LVIV, Ukraine (Reuters) - NATO chief Jens Stoltenberg said on Monday an ebb in violence in eastern Ukraine was not enough to bring peace and demanded Russia withdraw heavy weapons the alliance accuses it of providing in support of separatists.
Ukrainian diplomats said Stoltenberg’s two-day visit, his first to Ukraine as NATO Secretary-General, held strong symbolic importance for the country in its drive for Western integration in the face of a pro-Russian rebellion in eastern territories.
With a troubled peace plan for the Ukrainian conflict nearing its year-end deadline, Stoltenberg said the drop in fighting since the start of September was encouraging but called it fragile and far from sufficient.
“The heavy weapons are still there ... they continue to support the separatists,” Stoltenberg told reporters before inaugurating joint disaster management exercises between Ukraine and NATO countries near the western Ukrainian city of Lviv.

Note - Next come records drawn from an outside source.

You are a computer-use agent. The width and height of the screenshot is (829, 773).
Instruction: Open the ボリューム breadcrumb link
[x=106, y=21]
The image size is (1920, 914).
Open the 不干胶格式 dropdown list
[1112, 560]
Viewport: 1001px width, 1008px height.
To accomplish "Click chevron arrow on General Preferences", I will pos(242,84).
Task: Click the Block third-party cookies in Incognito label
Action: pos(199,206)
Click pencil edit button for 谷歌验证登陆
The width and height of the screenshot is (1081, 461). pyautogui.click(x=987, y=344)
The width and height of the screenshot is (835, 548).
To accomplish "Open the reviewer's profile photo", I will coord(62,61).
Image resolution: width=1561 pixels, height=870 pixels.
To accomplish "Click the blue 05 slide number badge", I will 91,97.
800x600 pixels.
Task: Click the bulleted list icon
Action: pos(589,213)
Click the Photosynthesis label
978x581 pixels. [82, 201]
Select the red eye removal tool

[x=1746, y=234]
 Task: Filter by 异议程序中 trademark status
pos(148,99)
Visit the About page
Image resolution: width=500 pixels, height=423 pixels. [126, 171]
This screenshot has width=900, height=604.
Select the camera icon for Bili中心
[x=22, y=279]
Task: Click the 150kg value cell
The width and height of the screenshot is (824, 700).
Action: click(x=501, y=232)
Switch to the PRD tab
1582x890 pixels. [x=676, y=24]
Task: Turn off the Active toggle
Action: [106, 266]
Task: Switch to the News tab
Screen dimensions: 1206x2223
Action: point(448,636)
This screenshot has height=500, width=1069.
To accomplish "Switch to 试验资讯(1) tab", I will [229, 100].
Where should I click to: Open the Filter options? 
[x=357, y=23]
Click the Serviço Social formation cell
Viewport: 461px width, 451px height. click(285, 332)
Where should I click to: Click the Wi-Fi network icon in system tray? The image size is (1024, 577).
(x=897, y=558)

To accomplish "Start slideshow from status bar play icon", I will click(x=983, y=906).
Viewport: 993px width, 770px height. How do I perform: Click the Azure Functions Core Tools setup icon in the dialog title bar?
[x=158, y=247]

Russia denies Western charges it has provided the pro-Russian rebels, who launched a rebellion in April last year in the Luhansk and Donetsk regions, with arms and troops.
While violence is at its lowest point since a ceasefire was signed in Minsk seven months ago, Western diplomats say the 11-point peace plan is far from fully implemented. Stoltenberg said monitors still did not have proper access to the conflict zone.
With EU leaders distracted by Europe’s worst migrant crisis in decades, the former Norwegian prime minister is trying to keep alive the peace accord signed with Russia, while reassuring Ukraine of the Western military alliance’s full support.
‘THE FINAL COUNTDOWN’
Flying by helicopter over Ukraine, Stoltenberg stressed what he called the non-military nature of the joint exercises despite excitement among Ukrainian officials and a brass band playing the 1980s hit “The Final Countdown” as activities got under way.
NATO officials also said there was no plan for Ukraine to sign a new military doctrine identifying Russia as an aggressor on Tuesday in Kiev, despite an initial plan to do so according to Ukrainian diplomats.
Still, speaking from the military base where exercises took place, Ukrainian President Petro Poroshenko said he hoped that Monday’s exercises with a host of NATO nations - focusing on de-mining, forest fires and a simulated blast at a factory - could lead the way to deeper defense cooperation.
Former president Viktor Yanukovich was pressed from office by street protests last year - events described by the Kremlin as a coup - after moving the country closer to Moscow and eschewing a partnership deal with the EU. The current pro-Western leadership reinstated EU and NATO membership as an eventual aim after Russia’s annexation of Crimea.
Ukraine had dropped its bid to join NATO in 2010 to answer Russian concerns, but now says membership is the only way to protect its territory.
“We consider the door (to NATO) is open,” Poroshenko told a news conference, although he said Ukraine was not ready to join.
Russia opposes any expansion of NATO to former communist areas of eastern and southeastern Europe, part of a battle for influence between Brussels and Moscow that lies at the heart of the conflict in Ukraine.